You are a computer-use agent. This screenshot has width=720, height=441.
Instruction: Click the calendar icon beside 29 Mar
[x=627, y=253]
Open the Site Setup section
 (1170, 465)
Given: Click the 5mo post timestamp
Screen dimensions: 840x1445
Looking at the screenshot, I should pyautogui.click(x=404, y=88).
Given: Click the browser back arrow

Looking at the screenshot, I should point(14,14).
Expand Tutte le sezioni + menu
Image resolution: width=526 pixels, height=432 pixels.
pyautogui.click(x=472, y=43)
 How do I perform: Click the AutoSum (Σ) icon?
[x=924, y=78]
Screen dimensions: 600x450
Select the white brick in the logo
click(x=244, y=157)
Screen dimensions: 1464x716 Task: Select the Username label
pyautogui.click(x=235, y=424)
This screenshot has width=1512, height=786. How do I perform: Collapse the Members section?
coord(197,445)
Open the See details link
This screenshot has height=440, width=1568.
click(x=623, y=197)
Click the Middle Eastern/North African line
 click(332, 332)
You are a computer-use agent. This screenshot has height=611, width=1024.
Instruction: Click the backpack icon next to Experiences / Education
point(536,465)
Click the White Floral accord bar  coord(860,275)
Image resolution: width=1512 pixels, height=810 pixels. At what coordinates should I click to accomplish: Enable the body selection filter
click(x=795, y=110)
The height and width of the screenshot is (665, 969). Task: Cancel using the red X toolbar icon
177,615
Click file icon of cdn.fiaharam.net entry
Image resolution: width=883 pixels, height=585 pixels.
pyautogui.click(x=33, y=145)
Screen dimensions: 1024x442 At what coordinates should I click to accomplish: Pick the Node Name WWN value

■ ■ ■ ■ ■ ■ ■

Locate each line in the entries above that contains the word "accomplish", and copy every such line in full.

--- Worked answer ---
Image resolution: width=1512 pixels, height=810 pixels. At what coordinates should I click to accomplish: Enable the body selection filter
Screen dimensions: 1024x442 At what coordinates should I click to accomplish: Pick the Node Name WWN value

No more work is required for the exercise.